Eye2Gene published in Leading Artificial Intelligence Journal

Eye2Gene's paper Next‑generation phenotyping of inherited retinal diseases from multimodal imaging with Eye2Gene showcases the power of artificial intelligence in revolutionising genetic diagnosis for inherited retinal diseases (IRDs).

Rare eye conditions like inherited retinal diseases (IRDs) can be difficult to diagnose through genetic testing. These disorders are usually caused by changes in a single gene and are one of the main causes of blindness in children and working-age adults around the world. More and more of these conditions are now the focus of clinical trials, and some treatments have already been approved.
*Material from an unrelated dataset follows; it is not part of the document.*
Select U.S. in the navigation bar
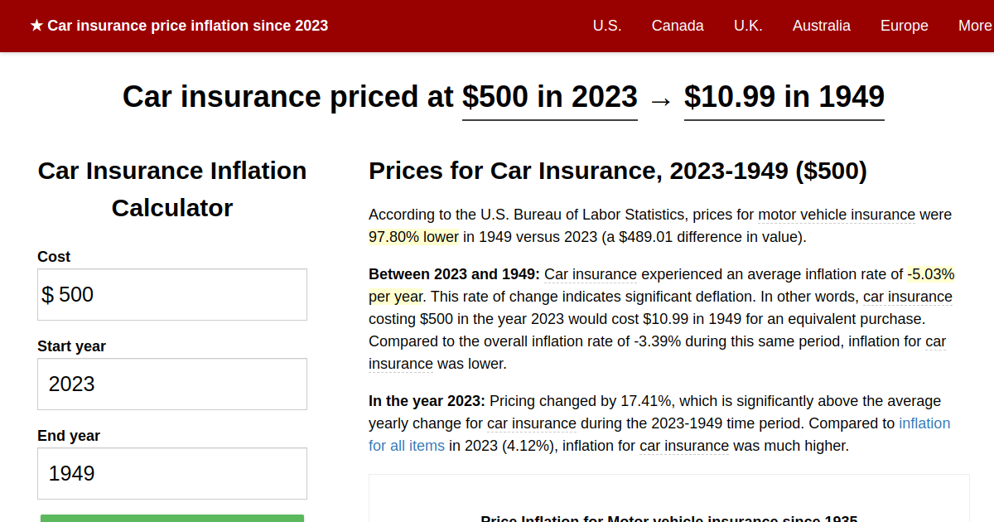This screenshot has height=522, width=994. (x=607, y=26)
But to access these therapies, a genetic diagnosis must be made early enough—something that still remains a major challenge.

Eye2Gene’s deep-learning algorithm has been trained on the largest dataset of IRD scans available, allowing it to achieve expert-level accuracy in predicting 36 of the most common IRD genes. This algorithm has been deployed online and externally validated on data provided by four different clinical centres. By making expert-level diagnosis more widely available — beyond just the few specialist centres where it is currently available globally - Eye2Gene can speed up the long and often difficult process of getting a genetic diagnosis.
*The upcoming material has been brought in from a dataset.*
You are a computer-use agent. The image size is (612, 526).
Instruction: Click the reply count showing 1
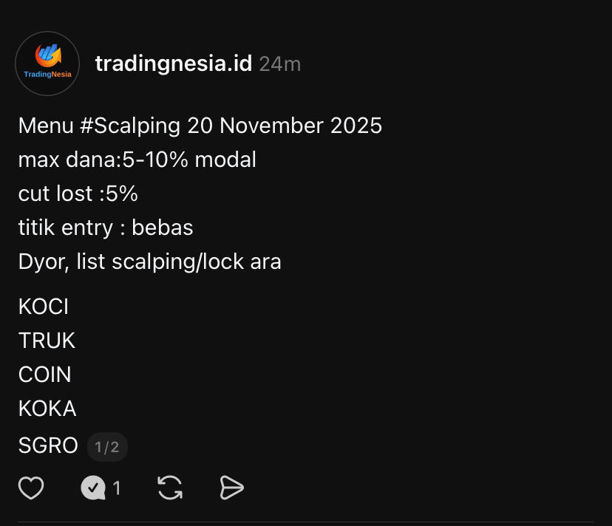[x=117, y=488]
A key factor behind Eye2Gene’s success has been their innovative use of federated learning—a privacy-preserving machine learning technique they worked on during their time on the CDI Impact Accelerator programme. The Eye2Gene team implemented and externally validated this framework across clinical centres in the UK, Germany, and Australia. Federated learning allowed the model to be trained on distributed datasets from different hospitals without sharing sensitive patient data, overcoming major privacy and data governance challenges.
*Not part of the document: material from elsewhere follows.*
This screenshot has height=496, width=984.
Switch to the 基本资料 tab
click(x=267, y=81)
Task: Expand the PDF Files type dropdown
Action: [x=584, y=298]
The impact of Eye2Gene’s research is profound, highlighting how collaboration, cutting-edge AI, and secure data sharing can transform rare disease diagnosis and patient care on a global scale. A huge congratulations to the entire Eye2Gene team! We’re incredibly proud to support your impact-driven innovation that’s paving the way for faster, more accurate diagnoses and better outcomes for patients with inherited retinal diseases.